Un rapport de la CEDEAO présenté lors du 5e Sommet africain de l'Agriculture et de l'Agroalimentaire en 2026 identifie un potentiel de 15 milliards de dollars dans les échanges agricoles africains — une manne qui reste largement inexploitée en raison de deux goulots d'étranglement structurels : des coûts logistiques deux fois plus élevés que la norme mondiale et un accès très limité au crédit formel pour les PME du secteur.
14 % contre 8 % : le surcoût logistique africain
En Afrique subsaharienne, les coûts logistiques représentent 14 % de la valeur des exportations agricoles. À titre de comparaison, ce ratio est de 8 % à l'échelle mondiale. Cet écart de 6 points de pourcentage peut sembler modeste, mais il ampute de façon significative les marges des agriculteurs, des transformateurs et des exportateurs africains — les rendant moins compétitifs sur les marchés régionaux et internationaux.
La Banque mondiale projette une croissance africaine de 4,3 % pour la période 2026-2027, après 3,8 % en 2025. Si l'agriculture représente encore 15 à 20 % du PIB de nombreux pays africains, sa transformation en secteur d'exportation à haute valeur ajoutée nécessite des investissements massifs dans les routes, les entrepôts, les corridors douaniers et les systèmes de paiement digital transfrontaliers.

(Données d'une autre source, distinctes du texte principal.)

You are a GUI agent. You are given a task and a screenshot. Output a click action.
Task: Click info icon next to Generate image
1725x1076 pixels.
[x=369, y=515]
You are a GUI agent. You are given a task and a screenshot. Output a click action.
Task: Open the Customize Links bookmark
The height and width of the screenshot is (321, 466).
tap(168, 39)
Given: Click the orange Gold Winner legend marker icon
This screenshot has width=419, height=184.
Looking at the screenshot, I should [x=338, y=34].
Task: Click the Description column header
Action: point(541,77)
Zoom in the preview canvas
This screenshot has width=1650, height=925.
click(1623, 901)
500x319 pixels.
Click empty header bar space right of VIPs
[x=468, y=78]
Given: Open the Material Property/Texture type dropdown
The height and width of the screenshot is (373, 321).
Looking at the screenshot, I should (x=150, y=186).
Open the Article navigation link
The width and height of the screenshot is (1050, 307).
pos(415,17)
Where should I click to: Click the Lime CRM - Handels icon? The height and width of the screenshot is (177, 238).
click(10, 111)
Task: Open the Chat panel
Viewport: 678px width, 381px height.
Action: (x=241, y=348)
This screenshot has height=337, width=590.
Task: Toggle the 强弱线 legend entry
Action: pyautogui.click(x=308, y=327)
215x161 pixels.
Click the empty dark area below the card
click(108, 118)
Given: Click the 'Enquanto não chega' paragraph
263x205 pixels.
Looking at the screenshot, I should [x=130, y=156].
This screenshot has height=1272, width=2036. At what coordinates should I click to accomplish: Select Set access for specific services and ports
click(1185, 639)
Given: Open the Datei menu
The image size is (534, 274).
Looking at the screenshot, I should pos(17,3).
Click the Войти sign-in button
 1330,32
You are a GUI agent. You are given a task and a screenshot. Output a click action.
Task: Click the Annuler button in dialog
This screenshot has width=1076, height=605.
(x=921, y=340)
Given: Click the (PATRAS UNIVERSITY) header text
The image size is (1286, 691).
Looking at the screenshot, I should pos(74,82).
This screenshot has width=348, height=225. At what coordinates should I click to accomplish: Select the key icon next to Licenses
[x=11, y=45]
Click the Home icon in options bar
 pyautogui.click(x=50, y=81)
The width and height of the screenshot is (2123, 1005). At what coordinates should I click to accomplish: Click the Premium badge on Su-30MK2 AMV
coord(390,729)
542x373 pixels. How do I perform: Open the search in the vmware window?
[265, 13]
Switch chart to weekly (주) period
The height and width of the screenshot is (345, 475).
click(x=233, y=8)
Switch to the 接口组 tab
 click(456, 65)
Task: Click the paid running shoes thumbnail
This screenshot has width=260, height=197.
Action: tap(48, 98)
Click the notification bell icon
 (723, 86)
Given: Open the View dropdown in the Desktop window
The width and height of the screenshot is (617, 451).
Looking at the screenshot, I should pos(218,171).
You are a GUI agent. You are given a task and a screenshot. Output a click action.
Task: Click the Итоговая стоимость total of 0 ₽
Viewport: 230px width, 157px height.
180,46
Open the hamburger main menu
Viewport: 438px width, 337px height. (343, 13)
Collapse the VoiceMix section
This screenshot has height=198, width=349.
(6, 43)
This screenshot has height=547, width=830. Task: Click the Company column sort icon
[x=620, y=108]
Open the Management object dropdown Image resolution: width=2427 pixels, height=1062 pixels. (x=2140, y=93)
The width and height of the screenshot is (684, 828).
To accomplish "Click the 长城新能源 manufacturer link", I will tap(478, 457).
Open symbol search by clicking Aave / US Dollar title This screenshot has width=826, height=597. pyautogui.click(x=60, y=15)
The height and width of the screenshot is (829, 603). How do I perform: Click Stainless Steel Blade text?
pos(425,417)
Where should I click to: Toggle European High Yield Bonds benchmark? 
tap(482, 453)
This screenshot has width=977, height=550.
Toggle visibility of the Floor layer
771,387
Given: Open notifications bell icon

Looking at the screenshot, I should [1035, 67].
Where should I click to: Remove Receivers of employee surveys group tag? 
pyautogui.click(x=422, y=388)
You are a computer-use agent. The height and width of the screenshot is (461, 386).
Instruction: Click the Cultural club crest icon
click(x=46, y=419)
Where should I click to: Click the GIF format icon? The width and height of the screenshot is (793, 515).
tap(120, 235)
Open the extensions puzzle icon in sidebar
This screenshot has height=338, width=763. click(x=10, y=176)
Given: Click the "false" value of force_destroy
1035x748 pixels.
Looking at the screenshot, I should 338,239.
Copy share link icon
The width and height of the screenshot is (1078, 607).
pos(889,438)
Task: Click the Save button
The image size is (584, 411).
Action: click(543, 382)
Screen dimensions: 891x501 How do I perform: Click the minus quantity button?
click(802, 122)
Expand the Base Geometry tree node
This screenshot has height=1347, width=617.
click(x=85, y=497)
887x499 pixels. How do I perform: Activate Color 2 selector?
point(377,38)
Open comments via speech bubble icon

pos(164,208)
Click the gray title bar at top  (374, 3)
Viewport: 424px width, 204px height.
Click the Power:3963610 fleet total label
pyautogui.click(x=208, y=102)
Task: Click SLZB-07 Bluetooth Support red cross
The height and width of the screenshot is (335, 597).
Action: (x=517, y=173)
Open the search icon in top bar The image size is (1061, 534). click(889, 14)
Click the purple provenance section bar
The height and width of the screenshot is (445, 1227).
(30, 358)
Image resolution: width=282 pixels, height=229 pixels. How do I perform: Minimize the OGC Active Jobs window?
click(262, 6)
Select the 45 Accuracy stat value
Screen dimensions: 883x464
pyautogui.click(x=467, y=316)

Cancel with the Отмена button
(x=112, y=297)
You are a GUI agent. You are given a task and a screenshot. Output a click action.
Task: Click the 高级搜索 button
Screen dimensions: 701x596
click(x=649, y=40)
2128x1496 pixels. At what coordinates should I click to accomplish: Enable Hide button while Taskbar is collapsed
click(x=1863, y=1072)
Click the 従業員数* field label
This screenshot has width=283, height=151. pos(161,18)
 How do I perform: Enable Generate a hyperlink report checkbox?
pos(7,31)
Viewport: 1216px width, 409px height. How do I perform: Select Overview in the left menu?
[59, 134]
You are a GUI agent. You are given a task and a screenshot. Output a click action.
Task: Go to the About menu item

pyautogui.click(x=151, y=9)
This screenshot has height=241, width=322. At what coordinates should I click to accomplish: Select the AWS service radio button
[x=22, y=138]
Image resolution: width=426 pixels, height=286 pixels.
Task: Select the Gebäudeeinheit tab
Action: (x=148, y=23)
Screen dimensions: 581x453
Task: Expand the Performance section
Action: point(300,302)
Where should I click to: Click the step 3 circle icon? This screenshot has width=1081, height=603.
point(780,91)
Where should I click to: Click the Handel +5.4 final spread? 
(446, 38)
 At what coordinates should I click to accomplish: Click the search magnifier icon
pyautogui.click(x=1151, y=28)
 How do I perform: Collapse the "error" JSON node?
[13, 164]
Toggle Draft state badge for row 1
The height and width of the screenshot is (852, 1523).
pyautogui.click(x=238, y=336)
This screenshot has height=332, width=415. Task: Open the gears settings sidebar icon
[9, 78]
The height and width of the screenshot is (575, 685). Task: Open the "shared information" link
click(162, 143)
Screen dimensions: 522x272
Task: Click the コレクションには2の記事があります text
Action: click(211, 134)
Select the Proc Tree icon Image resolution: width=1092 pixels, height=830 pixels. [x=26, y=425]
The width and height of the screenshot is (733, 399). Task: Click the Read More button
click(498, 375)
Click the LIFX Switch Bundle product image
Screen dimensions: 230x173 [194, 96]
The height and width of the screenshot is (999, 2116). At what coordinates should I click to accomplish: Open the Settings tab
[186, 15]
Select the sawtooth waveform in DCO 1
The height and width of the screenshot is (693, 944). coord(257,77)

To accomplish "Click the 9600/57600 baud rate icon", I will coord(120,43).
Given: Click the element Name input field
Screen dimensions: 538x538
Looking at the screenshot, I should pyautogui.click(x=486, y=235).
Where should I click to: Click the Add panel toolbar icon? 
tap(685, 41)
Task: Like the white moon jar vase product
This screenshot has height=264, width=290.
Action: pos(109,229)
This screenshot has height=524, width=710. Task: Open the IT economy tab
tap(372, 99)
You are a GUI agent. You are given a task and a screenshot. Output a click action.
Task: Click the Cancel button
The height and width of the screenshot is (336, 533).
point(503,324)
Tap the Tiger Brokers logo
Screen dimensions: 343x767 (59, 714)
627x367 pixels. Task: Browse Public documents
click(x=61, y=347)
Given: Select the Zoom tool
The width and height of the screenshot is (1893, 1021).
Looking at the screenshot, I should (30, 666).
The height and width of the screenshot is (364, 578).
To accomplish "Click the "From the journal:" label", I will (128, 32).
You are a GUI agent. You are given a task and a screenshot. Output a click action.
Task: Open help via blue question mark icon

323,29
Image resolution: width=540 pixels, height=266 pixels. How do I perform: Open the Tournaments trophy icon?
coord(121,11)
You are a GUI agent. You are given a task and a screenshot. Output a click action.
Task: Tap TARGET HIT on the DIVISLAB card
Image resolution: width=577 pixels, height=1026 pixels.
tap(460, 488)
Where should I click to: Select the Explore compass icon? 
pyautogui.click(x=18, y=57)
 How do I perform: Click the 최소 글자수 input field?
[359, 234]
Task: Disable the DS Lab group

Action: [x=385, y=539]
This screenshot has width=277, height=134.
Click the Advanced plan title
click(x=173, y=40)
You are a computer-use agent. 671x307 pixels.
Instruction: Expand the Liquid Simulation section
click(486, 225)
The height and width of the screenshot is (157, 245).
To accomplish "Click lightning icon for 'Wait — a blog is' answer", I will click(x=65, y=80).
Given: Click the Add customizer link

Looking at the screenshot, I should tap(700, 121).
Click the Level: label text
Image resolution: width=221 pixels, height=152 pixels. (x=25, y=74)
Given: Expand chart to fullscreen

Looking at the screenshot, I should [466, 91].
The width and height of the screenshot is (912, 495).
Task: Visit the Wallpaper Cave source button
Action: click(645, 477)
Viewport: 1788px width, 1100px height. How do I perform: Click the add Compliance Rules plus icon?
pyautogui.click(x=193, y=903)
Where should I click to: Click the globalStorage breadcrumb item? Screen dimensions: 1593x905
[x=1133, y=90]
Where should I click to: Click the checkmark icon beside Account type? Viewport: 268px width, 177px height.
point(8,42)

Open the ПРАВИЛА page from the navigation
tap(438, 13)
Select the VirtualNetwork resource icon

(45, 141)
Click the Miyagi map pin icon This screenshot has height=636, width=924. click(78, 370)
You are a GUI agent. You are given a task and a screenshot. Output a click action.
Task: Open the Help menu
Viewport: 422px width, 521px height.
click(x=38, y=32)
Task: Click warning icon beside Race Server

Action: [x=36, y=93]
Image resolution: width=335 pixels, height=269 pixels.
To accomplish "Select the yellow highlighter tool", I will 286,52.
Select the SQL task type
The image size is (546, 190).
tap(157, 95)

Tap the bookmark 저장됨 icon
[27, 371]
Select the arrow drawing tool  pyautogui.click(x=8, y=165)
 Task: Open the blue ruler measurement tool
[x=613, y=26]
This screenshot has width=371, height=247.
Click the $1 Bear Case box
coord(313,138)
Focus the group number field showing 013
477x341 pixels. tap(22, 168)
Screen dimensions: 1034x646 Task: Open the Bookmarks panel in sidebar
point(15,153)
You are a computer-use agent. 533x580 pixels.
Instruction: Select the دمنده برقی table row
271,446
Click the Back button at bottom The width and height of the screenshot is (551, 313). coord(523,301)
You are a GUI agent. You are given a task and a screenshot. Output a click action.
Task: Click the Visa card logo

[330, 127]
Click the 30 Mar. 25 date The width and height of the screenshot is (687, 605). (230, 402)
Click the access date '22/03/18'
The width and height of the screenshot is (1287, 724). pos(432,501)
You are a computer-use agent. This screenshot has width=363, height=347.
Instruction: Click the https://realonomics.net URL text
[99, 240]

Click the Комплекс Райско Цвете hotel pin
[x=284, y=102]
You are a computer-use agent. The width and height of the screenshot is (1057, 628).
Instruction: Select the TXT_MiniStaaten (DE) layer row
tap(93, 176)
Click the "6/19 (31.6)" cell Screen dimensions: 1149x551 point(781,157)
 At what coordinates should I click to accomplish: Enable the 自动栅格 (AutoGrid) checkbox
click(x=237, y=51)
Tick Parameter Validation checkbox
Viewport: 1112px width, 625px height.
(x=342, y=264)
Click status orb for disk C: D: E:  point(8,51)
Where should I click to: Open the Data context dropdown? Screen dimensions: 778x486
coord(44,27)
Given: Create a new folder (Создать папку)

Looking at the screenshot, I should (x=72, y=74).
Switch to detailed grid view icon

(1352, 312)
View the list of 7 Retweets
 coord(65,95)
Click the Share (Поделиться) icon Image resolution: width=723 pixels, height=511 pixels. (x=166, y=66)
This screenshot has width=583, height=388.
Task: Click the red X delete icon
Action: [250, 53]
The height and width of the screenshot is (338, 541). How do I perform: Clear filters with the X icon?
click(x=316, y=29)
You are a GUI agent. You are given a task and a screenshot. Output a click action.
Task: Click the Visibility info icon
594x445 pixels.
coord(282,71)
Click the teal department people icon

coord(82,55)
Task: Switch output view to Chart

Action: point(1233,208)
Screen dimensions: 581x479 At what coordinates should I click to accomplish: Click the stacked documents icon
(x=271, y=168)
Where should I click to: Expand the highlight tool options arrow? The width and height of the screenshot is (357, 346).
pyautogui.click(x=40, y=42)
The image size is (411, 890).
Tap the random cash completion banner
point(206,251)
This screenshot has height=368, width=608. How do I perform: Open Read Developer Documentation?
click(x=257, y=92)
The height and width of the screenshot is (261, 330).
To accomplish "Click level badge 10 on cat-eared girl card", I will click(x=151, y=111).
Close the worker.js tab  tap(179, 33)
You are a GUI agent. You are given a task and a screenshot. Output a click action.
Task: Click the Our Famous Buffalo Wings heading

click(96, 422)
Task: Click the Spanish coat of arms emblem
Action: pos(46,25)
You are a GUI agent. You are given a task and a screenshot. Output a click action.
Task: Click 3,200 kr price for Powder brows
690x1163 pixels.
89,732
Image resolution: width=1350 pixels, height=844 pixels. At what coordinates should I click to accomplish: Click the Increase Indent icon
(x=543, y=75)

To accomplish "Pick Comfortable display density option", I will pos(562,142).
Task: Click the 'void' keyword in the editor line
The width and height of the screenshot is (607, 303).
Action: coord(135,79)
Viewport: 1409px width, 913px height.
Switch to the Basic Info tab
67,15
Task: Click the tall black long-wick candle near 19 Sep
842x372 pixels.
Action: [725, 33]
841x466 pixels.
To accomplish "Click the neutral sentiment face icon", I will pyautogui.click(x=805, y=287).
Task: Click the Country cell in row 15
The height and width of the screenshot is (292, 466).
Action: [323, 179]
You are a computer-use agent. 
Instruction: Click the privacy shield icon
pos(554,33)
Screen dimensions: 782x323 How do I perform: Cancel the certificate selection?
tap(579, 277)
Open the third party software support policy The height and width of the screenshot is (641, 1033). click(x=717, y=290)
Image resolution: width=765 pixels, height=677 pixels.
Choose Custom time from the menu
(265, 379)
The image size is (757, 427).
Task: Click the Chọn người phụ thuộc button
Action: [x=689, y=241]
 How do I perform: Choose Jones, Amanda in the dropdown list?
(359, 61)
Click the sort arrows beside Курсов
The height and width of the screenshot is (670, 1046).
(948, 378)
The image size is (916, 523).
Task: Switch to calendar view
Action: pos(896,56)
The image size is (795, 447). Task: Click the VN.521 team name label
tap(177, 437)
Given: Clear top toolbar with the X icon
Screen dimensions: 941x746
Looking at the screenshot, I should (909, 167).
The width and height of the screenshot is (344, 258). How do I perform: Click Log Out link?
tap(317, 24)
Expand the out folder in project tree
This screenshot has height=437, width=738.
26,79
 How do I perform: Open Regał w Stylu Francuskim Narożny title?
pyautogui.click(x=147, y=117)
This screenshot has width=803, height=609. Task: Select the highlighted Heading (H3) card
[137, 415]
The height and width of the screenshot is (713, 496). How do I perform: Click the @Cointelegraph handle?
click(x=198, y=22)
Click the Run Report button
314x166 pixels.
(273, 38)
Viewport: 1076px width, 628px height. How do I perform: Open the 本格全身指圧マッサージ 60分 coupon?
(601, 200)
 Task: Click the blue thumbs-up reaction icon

L'accès au crédit : le chaînon manquant
Autre frein majeur : seules 30 % des PME agricoles africaines ont accès à un crédit formel. Le reste se finance en cash, auprès de la famille ou de systèmes informels avec des taux d'intérêt prohibitifs. Cette contrainte empêche les agriculteurs d'acquérir des équipements, de stocker leur production jusqu'aux pics de prix ou d'investir dans la transformation pour monter en gamme.
Pour remédier à cela, plusieurs initiatives émergent : les fintechs agricoles africaines (agritech) lèvent des fonds pour déployer des outils de scoring crédit alternatifs, et des gouvernements comme le Sénégal ont engagé 130 milliards de FCFA pour la campagne agricole 2026-2027 afin d'accélérer leur souveraineté alimentaire.
Pourquoi c'est important
Pour les pays de l'océan Indien — Madagascar, Comores, Maurice — l'agriculture africaine représente un double enjeu : d'abord comme marché d'approvisionnement (sécurité alimentaire), ensuite comme opportunité d'investissement. Madagascar, en particulier, possède un potentiel agricole sous-exploité considérable. Si l'Afrique réussit à réduire de moitié son surcoût logistique d'ici 2030, les 15 milliards de dollars de flux agricoles identifiés pourraient se transformer en un multiplicateur régional bien plus puissant.